Hong Kong's leading broadcaster TVB has denied reports that it is pulling out of the local pay-TV market by dropping plans to launch its $640m (HK$5bn) Galaxy Satellite Broadcasting platform.
According to a report in Hong Kong daily, the South China Morning Post, TVB board members, led by chairman Sir Run Run Shaw, have decided to scrap the service because of a lack of interest from other investors and a harsh regulatory framework. Galaxy's licence requires it to find an investor to take up a controlling stake in the company to ensure that TVB does not dominate the pay-TV market as well as free-to-air broadcasting.
However TVB claims it is pressing ahead with the service.
Galaxy is working hard on plans to go ahead with its launch and is having active discussions with potential partners,
said TVB controller of programming and external affairs Stephen Chan.

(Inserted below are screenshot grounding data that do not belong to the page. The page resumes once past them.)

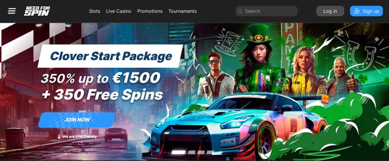Viewport: 389px width, 161px height.
Task: Open the Slots section
Action: [95, 11]
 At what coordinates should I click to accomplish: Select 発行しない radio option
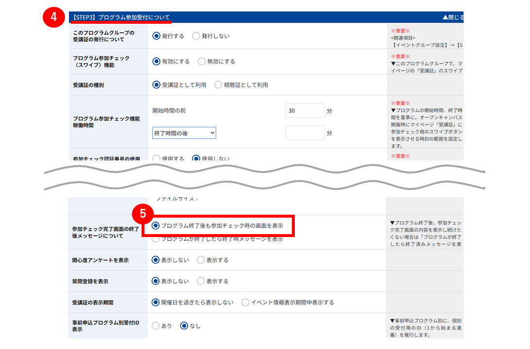pyautogui.click(x=196, y=36)
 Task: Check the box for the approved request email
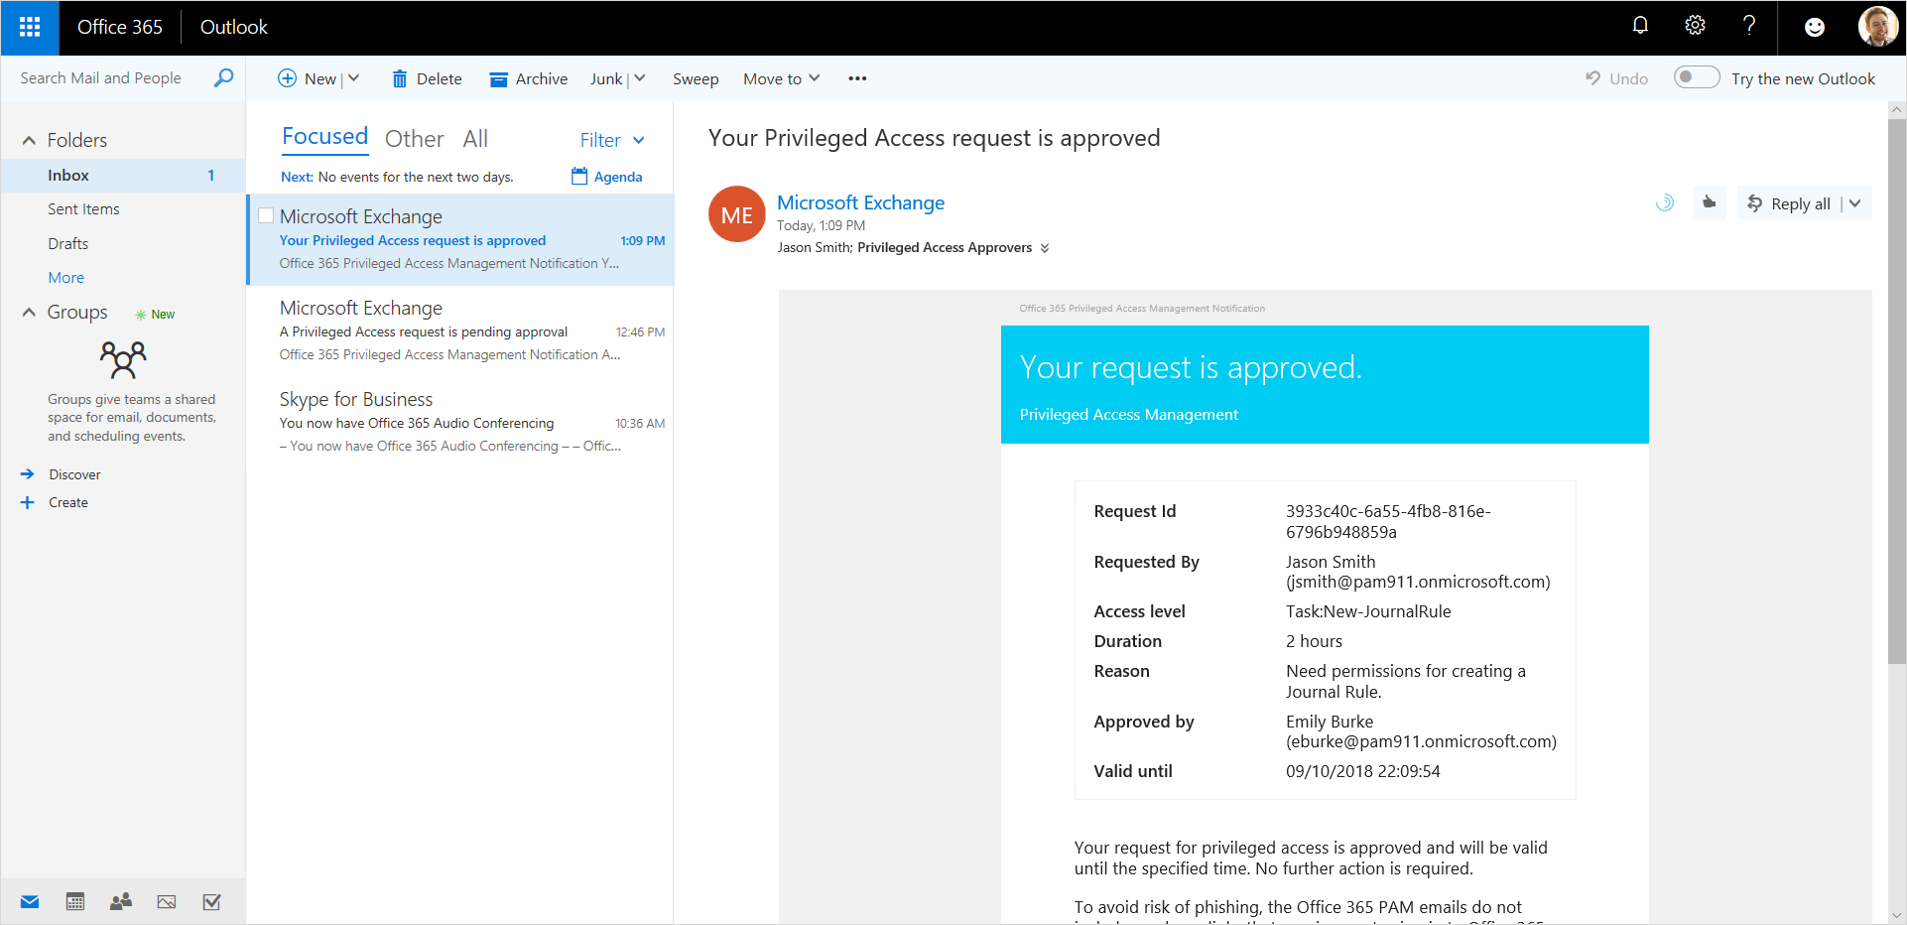click(266, 215)
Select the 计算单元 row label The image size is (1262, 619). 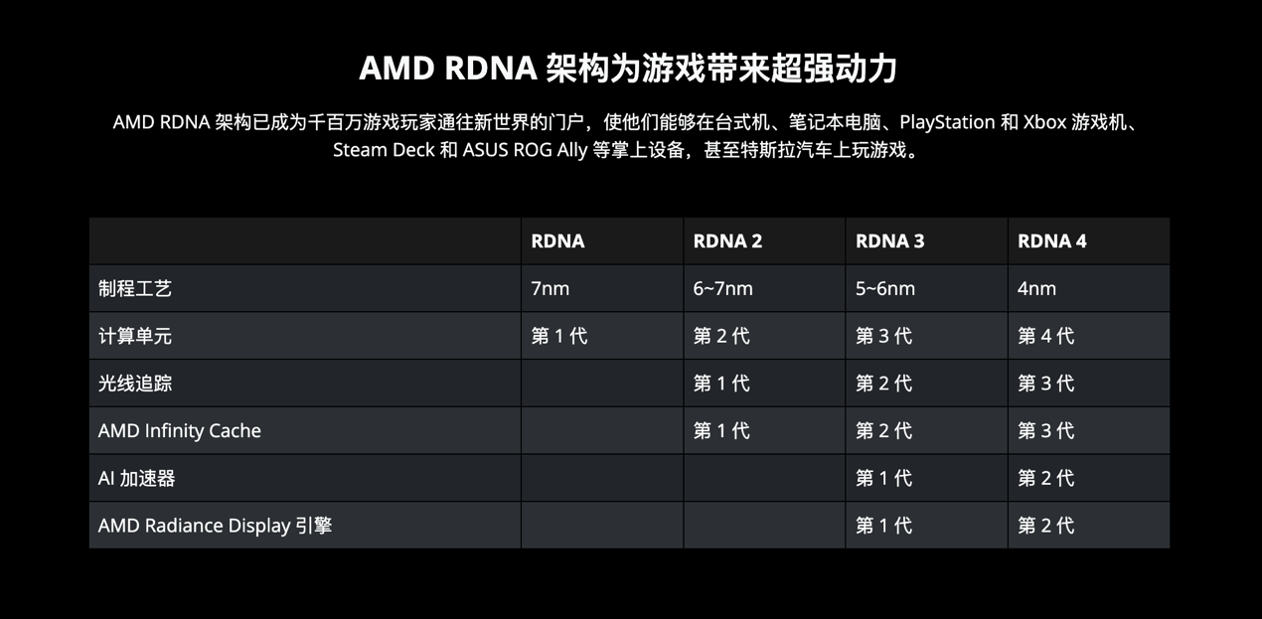(135, 336)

Hong Kong's government handed out five pay-TV licences in 2000 in an attempt to liberalise the market currently dominated by i-Cable Communications. Two licensees - Star TV and mainland China-owned Hong Kong Network TV - have since decided to scrap proposed services. Of the remaining entrants, Taiwan-based Pacific Digital has postponed its full roll-out, while UK-owned Yes Television launched in February despite losing its main backer, Hong Kong utilities giant CLP Holdings, only weeks before.